This week, we got another announcement proclaiming that direct “brain-to-brain” communication has been achieved. Cue headlines invoking telepathy, ESP, and the arrival of a scientific future, such as this one from Bustle:
SCIENCE CONQUERED BRAIN-TO-BRAIN MESSAGING, SO TELEPATHY IS ACTUALLY HERE
The scientific article in question actually lays out a much more limited approach, one that involved reducing the simple message of “hola” or “ciao” to a binary code that was transmitted via flashes of light to a human receiver, who then decoded them into the message. There’s a lot to say about the article in question, and the typical hyperbolic rhetoric surrounding it. But my question is a simpler one: why are researchers (and publics) so interested in mindreading in the first place?
The authors of the article seed public interest in the Discussion section, where they note: “We believe these experiments represent an important first step in exploring the feasibility of complementing or bypassing traditional language-based or other motor/PNS mediated means in interpersonal communication,” suggest the future possibility of direct brain-to-computer interfaces, and then suggest that “The widespread use of human brain-to-brain technologically mediated communication will create novel possibilities for human interrelation with broad social implications that will require new ethical and legislative responses.”

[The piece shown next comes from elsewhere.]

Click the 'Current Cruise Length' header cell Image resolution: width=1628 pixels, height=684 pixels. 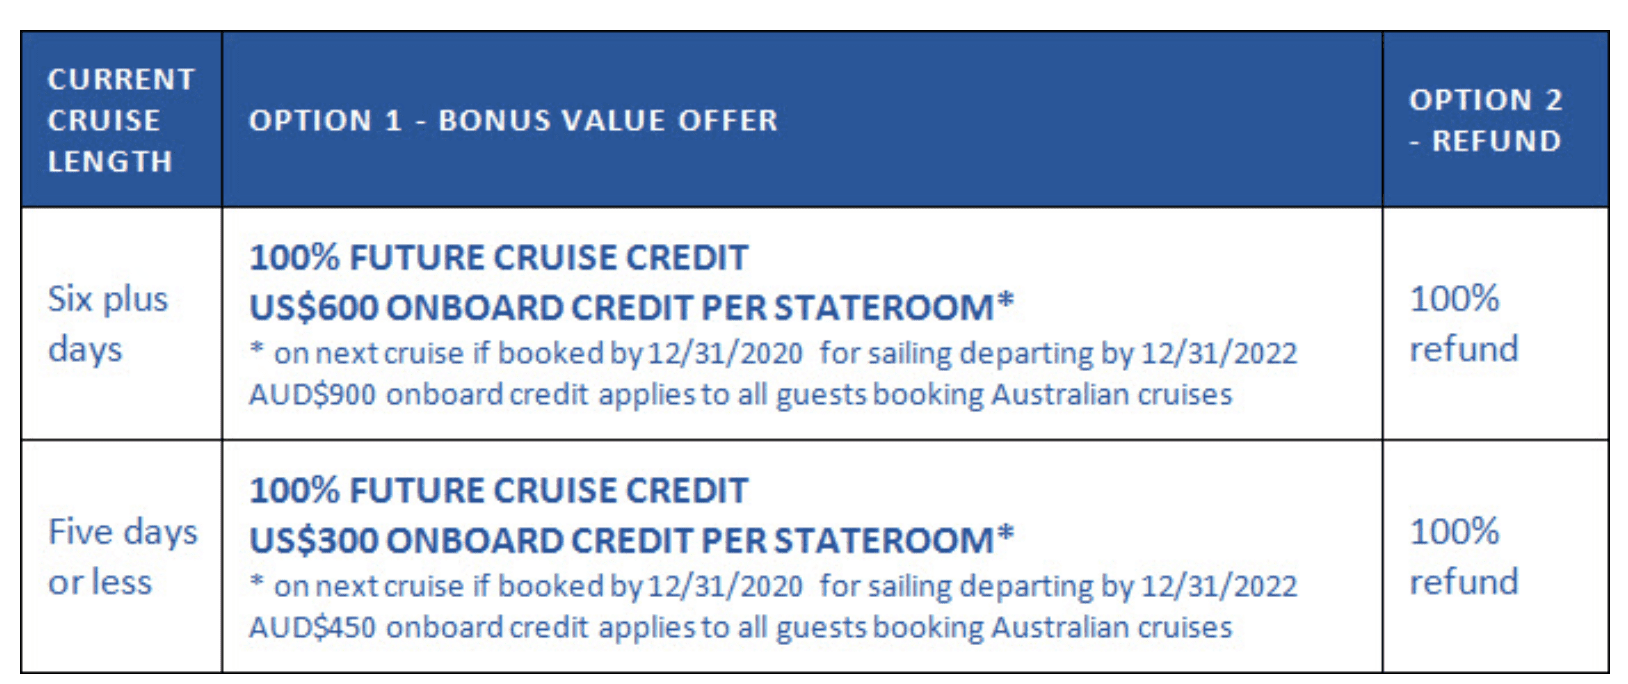121,120
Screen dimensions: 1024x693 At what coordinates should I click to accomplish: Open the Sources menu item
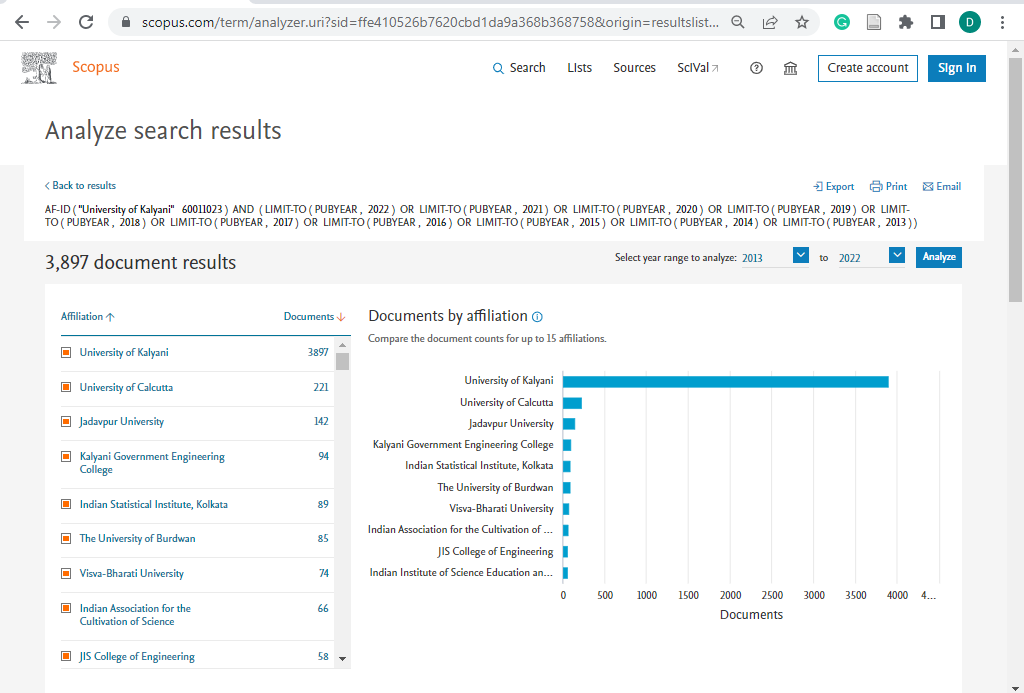[634, 68]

First of all, what is wrong with the means of communication we already have? The article suggests a frustration with “traditional language-based” communication, which presumably is messy and incomplete. That is, we often have trouble understanding each other, and if we could only communicate brain-to-brain, we might be able to get around that problem. In this way–and in the actual study design itself–the researchers are trying to invoke what language researchers call a “windowpane view of language,” a model in which there is a clear message that can be transmitted and interpreted by a receiver. The flashy (and clearly made-for-public) image included in the article demonstrates a windowpane model of language:
Here, we have the “emitter,” who consciously encodes a message, sends it via the internet to a robot, who programs it into the “receiver.” The choice of the simple message of “hola” (hello) or “ciao” (goodbye) is important here, because it is presumably a clear-cut message that can only be interpreted in one way–almost like a yes or no, or like the binary code to which the message is reduced.
Scientists love this idea of language as clear, transparent, and codifiable. Carolyn Miller describes this “windowpane view” as one that assumes that language “provides a view out onto the real world”; the idea that language can be either “clear” (good) or “obfuscated” (bad). Clear language gets the message across; as long as your language is clear and transparent, there can be no misunderstanding. Such a view of language is, fundamentally, a mistrust of rhetoric: of the idea that messages are always messy, subjective, and slippery. To avoid grappling with the messiness of language, scientists cling to the idea of a plain language and a model of input-output.
Unfortunately, language doesn’t work that way. Even a simple message like “hello” or “goodbye” could be interpreted in lots of different ways. Is one simply being friendly? Or is the “hello” meant in a come-hither way? Or a sarcastic way?
For a primer on current theories of language (explained with hipsters), check out this tutorial. Briefly, we now understand that meaning is always deferred: language means something by referring to something else; language is always metaphorical; it is fundamentally unstable. We make meaning by interpreting signs, and the same signs work differently in different contexts, so we depend on that context to interpret meaning. As this image illustrates, something as simple (and apparently clear-cut) as a hat, an earring, or a vintage camera conveys meaning to an audience, depending on the context. Just as the word “hello” means different things in different contexts, so do these visual symbols.
The mechanistic model of communication used in brain-to-brain research enacts the fantasy of communication stripped of all these layers of meaning, emotion, and tone, a type of communication that will finally be “clear” and “transparent.” Yet this fantasy also strikes some as scary–that is why the authors invoke “ethical” implications–and why Bustle.com calls it “heebie-jeebie inducing.” As was the case with transcranial stimulation–which has often been linked to conspiracy theories of government mind control, the idea of brain-to-brain communication evokes dystopian science fiction, from Doctor Who to A Clockwork Orange to Orwell’s Nineteen Eighty-Four. The flipside of a language stripped of context and made fully transparent–the fantasy of positivist science–is a language rendered (paradoxically) even more amenable to manipulation. Both of these fears, I’d argue, reflect a fundamental fear of rhetoric: a fear that language is not plain, is not clear, and is always suasive.
The ancient rhetoricians tackled these concerns early on. In “The Encomium of Helen,” Gorgias declared language to be akin to a drug: “The effect of speech upon the condition of the soul is comparable to the power of drugs over the nature of bodies.” Speech, Gorgias declares, can cause “some distress, others delight, some cause fear, others make the hearers bold, and some drug and bewitch the soul with a kind of evil persuasion.” These paradoxes of language, I would argue, underlie the obsession with brain-to-brain communication, with telepathy, mind-reading, and a clarified language (on the one hand) and mind control, manipulation, and malign persuasion (on the other).